The mortality benefit found in our study seemed independent of the metabolic control (both groups of patients had similar levels of HbA1c at follow-up, even numerically higher in the SGLT2-I group). This apparently discordant observation amplifies the possibility that the pleiotropic effects of SGLT2-I contribute to cardiovascular and renal benefits beyond blocking the SGLT2 renal receptor [27, 28]. Several off-target effects of SGLT2 inhibitors have been proposed, including the direct effect on the sodium-hydrogen exchanger 1 (NHE1) in the heart, NHE3 in the kidney, extracellular signal-regulated kinases (ERK) 1/2 in the pulmonary endothelium, and NHE9 in inflammatory cells that could influence major adverse cardiovascular events, HF, and kidney outcomes [28,29,30,31]. Left ventricular mass reduction and modulation of cardiac sympathetic and parasympathetic activity could also be responsible for this improvement in prognosis [19, 20].

Finally, only one out of four potential candidates for SGLT2-I were treated with the drug during this study.

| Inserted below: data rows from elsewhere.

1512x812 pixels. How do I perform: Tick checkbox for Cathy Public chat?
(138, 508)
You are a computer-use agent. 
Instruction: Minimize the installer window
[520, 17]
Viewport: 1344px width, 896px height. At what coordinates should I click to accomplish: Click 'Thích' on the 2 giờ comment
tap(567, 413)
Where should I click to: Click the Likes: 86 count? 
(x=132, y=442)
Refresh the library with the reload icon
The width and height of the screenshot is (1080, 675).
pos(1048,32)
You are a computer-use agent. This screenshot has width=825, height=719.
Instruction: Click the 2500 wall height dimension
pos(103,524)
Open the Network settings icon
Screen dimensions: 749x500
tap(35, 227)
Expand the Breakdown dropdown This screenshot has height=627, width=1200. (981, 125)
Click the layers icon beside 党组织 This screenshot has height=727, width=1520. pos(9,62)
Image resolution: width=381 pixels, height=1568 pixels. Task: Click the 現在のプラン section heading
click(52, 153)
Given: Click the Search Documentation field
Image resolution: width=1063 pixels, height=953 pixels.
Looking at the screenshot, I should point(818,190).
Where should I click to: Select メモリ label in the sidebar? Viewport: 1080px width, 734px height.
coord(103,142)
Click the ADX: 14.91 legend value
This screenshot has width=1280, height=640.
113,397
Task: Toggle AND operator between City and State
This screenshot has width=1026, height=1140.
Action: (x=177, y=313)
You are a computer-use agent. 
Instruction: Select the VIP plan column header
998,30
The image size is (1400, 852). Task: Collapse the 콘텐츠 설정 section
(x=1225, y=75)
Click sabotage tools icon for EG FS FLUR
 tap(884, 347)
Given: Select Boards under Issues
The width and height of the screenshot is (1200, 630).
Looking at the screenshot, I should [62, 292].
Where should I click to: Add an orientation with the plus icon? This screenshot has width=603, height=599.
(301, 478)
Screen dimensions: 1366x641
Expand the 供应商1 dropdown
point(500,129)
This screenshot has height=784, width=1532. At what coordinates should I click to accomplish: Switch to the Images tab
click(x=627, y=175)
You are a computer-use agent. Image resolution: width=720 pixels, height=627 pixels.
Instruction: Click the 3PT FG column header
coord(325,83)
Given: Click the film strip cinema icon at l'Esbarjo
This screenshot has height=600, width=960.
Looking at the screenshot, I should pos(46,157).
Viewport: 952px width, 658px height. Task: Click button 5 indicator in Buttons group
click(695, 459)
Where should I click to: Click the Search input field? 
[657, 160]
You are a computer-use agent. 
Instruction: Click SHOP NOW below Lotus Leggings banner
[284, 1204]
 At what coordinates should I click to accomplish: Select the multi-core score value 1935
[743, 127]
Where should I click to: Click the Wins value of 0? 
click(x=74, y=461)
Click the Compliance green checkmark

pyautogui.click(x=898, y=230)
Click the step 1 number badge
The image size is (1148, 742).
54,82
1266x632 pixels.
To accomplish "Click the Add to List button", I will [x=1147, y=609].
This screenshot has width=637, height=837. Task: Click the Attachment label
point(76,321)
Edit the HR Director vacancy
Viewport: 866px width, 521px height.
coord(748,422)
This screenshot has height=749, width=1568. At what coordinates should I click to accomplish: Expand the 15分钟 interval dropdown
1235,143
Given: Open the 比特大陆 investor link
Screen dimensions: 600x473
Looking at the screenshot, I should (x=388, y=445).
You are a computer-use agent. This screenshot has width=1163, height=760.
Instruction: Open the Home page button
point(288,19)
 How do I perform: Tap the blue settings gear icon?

This underpenetration of the therapy might be explained for a variety of reasons. First, these were not patients with a new diagnosis of diabetes mellitus, so despite the diagnosis of extensive CAD, the therapeutic inertia might leave the patients with their previous antidiabetic treatment, and probably the diagnosis of extensive CAD might divert the focus of the treatment towards revascularization and standard secondary prevention treatment. Second, these drugs started were labelled with some limitations, such as eGFR ≥ 60 ml/min to start the treatment in the absence of HF and ≥ 45 ml/min to continue only if the drug had been started earlier (this label changed recently to allow any patient with ≥ 20 ml/min eGFR in 2021). Third, these drugs are costly, approximately 660 euros per year of treatment in Spain and outside of the HF scenario, physicians might consider them less beneficial. Finally, comorbidities and increased genitourinary infections might limit tolerability. Upcoming cardiology guidelines should reinforce the need to avoid therapeutic inertia and promote the reassessment of optimal antidiabetic treatment in the secondary prevention of CAD, such as recently stated in the European Society of Cardiology CV prevention guidelines [32].

This study has the inherent limitations of an observational retrospective design, and unmeasured confounders could bias results despite the IPTW adjustment. Other cardioprotective drugs such as renin–angiotensin–aldosterone system inhibitors and beta blockers were not recorded in the study database, so we acknowledge a potential bias should these drugs had been prescribed differently to study groups (nonetheless the patients were theoretically treated with optimal medical therapy). As a result of the study design, we chose only endpoints that would be robust in retrospective data gathering, such as death, MI, stroke, or HF readmission recorded. The study database did not record relevant side effects from SGLT2-I, such as ketoacidosis and genitourinary infections, so this study could not assess the balance between cardiovascular benefits and drug side effects. Some SGLT2-I side effects that were recorded (dyslipidemia, renal failure) in the study were not significantly different (dyslipidemia) or even improved (renal function) in the SGLT2-I group. Other limitations are the relatively low number of patients that might limit the power to detect differences in secondary outcomes (although the statistical power for the primary outcome was considered appropriate at 99.54%), and also the possible underreporting of events due to the retrospective nature, or a potential selection bias as in any observational study (although the trial included consecutive patients).

Conclusion

This real-world study found that in patients with type 2 diabetes mellitus and extensive coronary atherosclerotic disease (left main or three-vessel disease) only one out of four patients were treated with SGLT2-I as a part of their secondary prevention treatment. The patients treated with SGLT2-I were associated with a reduction in the risk of all-cause death in the crude analysis and the IPTW adjusted analysis, and with an improvement in renal function at the end of follow-up. Finally, we observed an increase in unplanned revascularizations in the group of patients treated with SGLT2-I in the crude and adjusted analyses.